For $\vec{r}(t) = \langle t^2, t^3, t \rangle$, find velocity

1. Differentiate components:
   • x'(t) = 2t
   • y'(t) = 3t²
   • z'(t) = 1
2. Write velocity:
   • $\vec{v}(t) = \langle 2t, 3t^2, 1 \rangle$

4. Motion in Space 📈

Understanding Motion

Describing position, velocity, and acceleration. Think of it as:

• Path through space
• Rate of position change
• Speed and direction
• Force and movement

Key Concepts

Speed vs.
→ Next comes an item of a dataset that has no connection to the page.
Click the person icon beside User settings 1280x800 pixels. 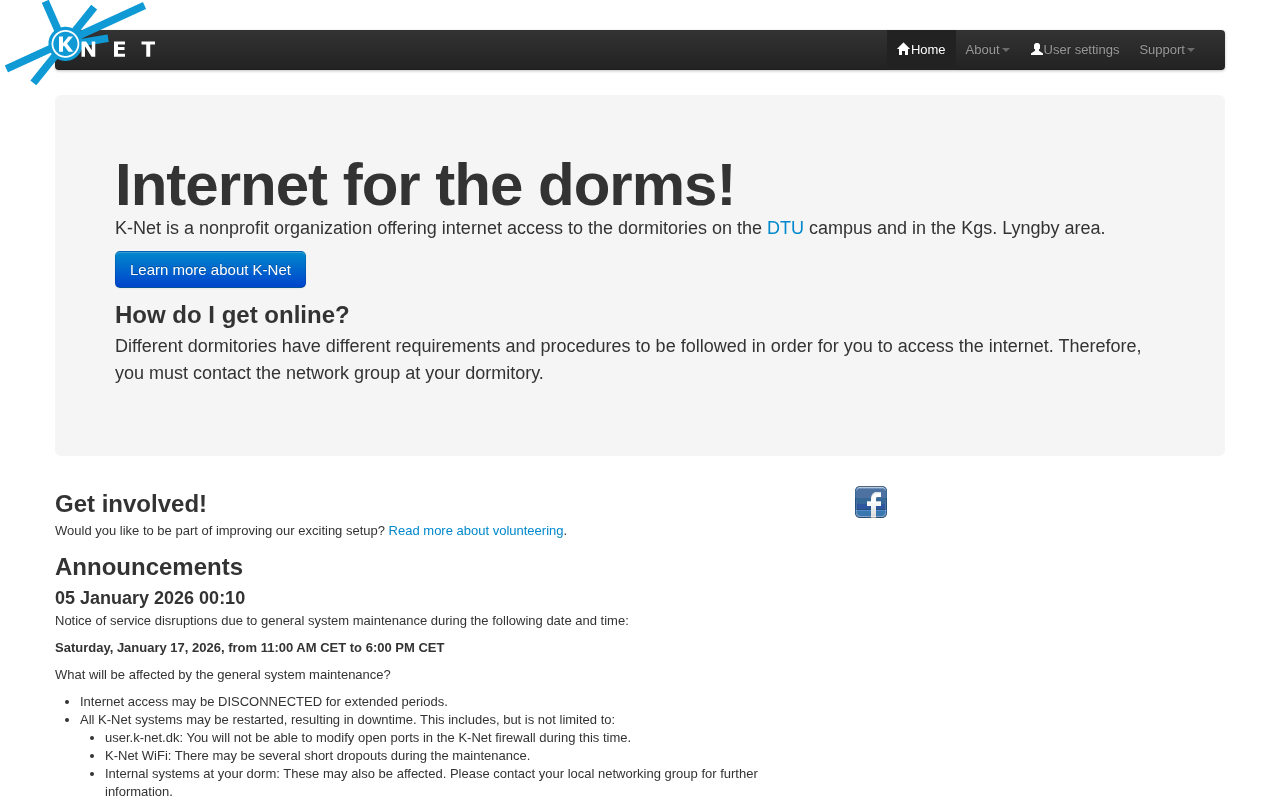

Velocity

• Speed: $|\vec{v}(t)|$
• Velocity: $\vec{v}(t)$
• Direction matters
• Scalar vs. vector

TNB Frame

• Tangent vector
• Normal vector
• Binormal vector
• Orthogonal system

Arc Length

$L = \int_a^b |\vec{r}'(t)|dt$

Process

1. Find r'(t)
2. Calculate magnitude
3. Set up integral
4. Evaluate

5. Applications 🎯

Area Calculations

Polar Form

$A = \frac{1}{2}\int_α^β r^2dθ$

Parametric Form

$A = \int_a^b y\frac{dx}{dt}dt$

Example Walkthrough

Find area inside r = 4 sin θ

1. Identify curve:
   • Circle through origin
   • Diameter = 4
2. Set up integral:
   • $A = \frac{1}{2}\int_0^π 16\sin^2 θ dθ$
3. Evaluate:
   • = 4π

📝 AP-Style Examples

Example 1: Parametric Derivatives

Find dy/dx at t = 1 for x = t², y = t³

Solution:

1. Find derivatives:
   • dx/dt = 2t
   • dy/dt = 3t²
2. Form quotient:
   • dy/dx = 3t²/2t = 3t/2
3. Evaluate at t = 1:
   • dy/dx = 3/2

Example 2: Polar Area

Find area inside r = 2 sin 2θ

Solution:

1. Identify curve:
   • Four-leaved rose
   • One leaf: 0 to π/4
2. Set up integral:
   • $A = 2\int_0^{π/4} 4\sin^2 2θ dθ$
3. Evaluate:
   • = 2

💡 Success Strategies

1. Curve Recognition

• Sketch curves
• Identify key points
• Consider symmetry
• Check period

2. Common Mistakes

• Wrong parameter range
• Sign errors
• Chain rule errors
• Domain restrictions

3. Calculator Tips

• Graph to verify
• Check endpoints
• Use parametric mode
• Confirm results

🔍 AP Exam Focus

Free Response Tips

1. Show work:

   • Parameter elimination
   • Derivative calculations
   • Area/length setup
   • Vector operations

2. Common Questions:

   • Slope calculations
   • Area/arc length
   • Motion analysis
   • Curve sketching

Multiple Choice Strategy

1. Consider:

   • Multiple approaches
   • Graphical insights
   • Parameter ranges
   • Symmetry

2. Check:

   • Units
   • Sign
   • Domain
   • Reasonableness

💡 Pro Tip: Practice converting between parametric, polar, and rectangular forms - it's crucial for solving complex problems!